Ça fait longtemps que je n’ai pas mangé sans regarder l’heure, avoue quelqu’un.
Ici, elle finit toujours par oublier qu’elle existe, répond une autre hôte en riant.
Ils mangent plus lentement qu’à l’accoutumée. Volontairement. Et quelque chose se détend.

Le lendemain, au marché de Sarlat, une productrice parle de ses légumes comme on parle d’un équilibre fragile.
Vous vendez bien aujourd’hui ?
Elle sourit, presque surprise par la question.
Je vends juste ce qu’il faut. Après, je rentre déjeuner.
Sur le chemin du retour, personne ne parle pendant un moment.
Tu te rends compte, dit enfin l’un d’eux, toute une économie qui tient sur cette phrase.
Ils n’achètent pas beaucoup. Mais ils savent exactement pourquoi ils achètent.

Aux Meulières, un autre soir, ils cuisinent ensemble ce qu’ils ont rapporté. Le plat n’est pas parfait. Un peu trop salé, un peu trop cuit. Personne ne s’en excuse.
C’est drôle, dit quelqu’un, je crois que ce plat est meilleur parce qu’on l’a raté ensemble.
On rit. On partage. Le repas devient un prétexte. À quoi ? À raconter d’où l’on vient, ce qui nous fatigue, ce qui nous relie encore au monde. La nourriture cesse d’être un produit. Elle redevient un lien.

Un jour, chez un trufficulteur, la discussion glisse naturellement vers le temps.
Ici, rien ne se force, explique-t-il en regardant la terre. Ni la terre, ni les gens.
Plus tard, lors d’un atelier avec un chef local, la même idée revient, formulée autrement :
Le goût vient quand on cesse de se dépêcher.
Ils comprennent alors que le respect du rythme naturel n’est pas une contrainte, mais une liberté retrouvée. Travailler, manger, vivre sans se couper de soi.

Entre deux repas, il y a les silences. Ceux des forêts, tôt le matin, quand personne ne parle parce que personne n’en ressent le besoin. Ceux de la vallée de la Dordogne, quand le regard suffit.
Je n’avais jamais vécu un silence aussi confortable, murmure l’un d’eux.
Parce qu’ici, il y a de la place, répond l’autre. Pour soi. Et pour les autres.
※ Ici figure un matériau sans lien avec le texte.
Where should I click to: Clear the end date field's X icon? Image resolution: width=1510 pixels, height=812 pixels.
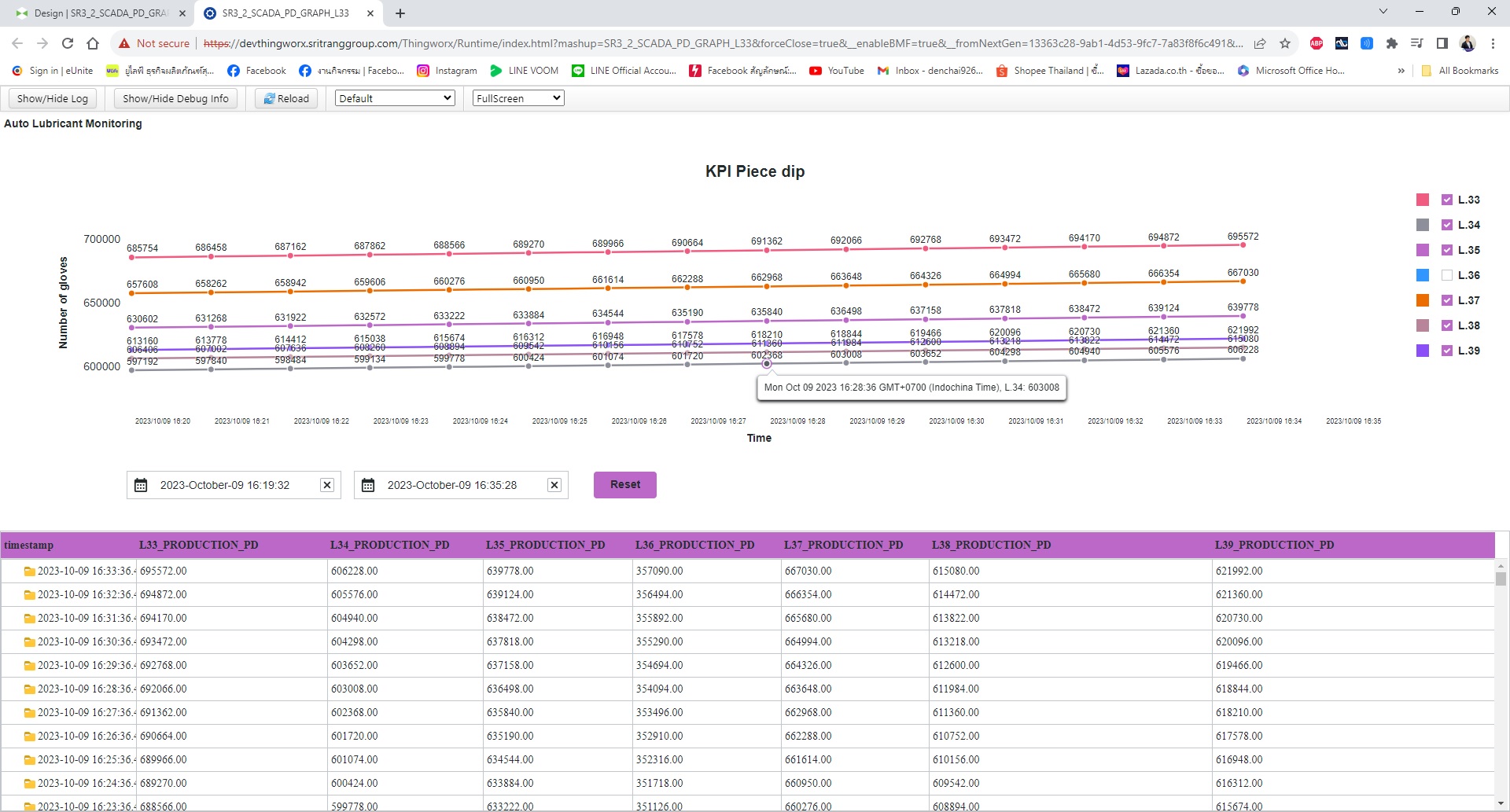coord(554,485)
Les jours passent sans s’additionner. Le voyage cesse d’être une succession d’étapes pour devenir une expérience intérieure. Un retour à soi, mais jamais replié. Une ouverture, au contraire. À la nature, aux autres, au monde tel qu’il pourrait être quand on accepte de ralentir.

Le dernier jour, une inquiétude légère surgit, presque par habitude :
On n’a pas tout fait…
Un sourire se dessine.
Justement.

Avant de partir, quelqu’un formule ce que tous ressentent déjà :
On ne repart pas avec des souvenirs.
On repart avec une manière, complète un autre.
Une manière de se parler. De manger. D’écouter. D’être présent.

En quittant le Périgord Noir, ils comprennent que cette transformation n’est pas seulement due à la beauté des paysages. Elle est née de la gentillesse tranquille des habitants, de leur art de laisser de la place — au silence, à la lenteur, à l’autre.

Aux Meulières, le slow tourisme n’est pas un discours. C’est une culture vécue. Une attention portée à l’humain, à la terre, au temps. Et cette impression rare, profondément apaisante, d’avoir retrouvé, l’espace d’un séjour, la bonne vitesse pour être au monde.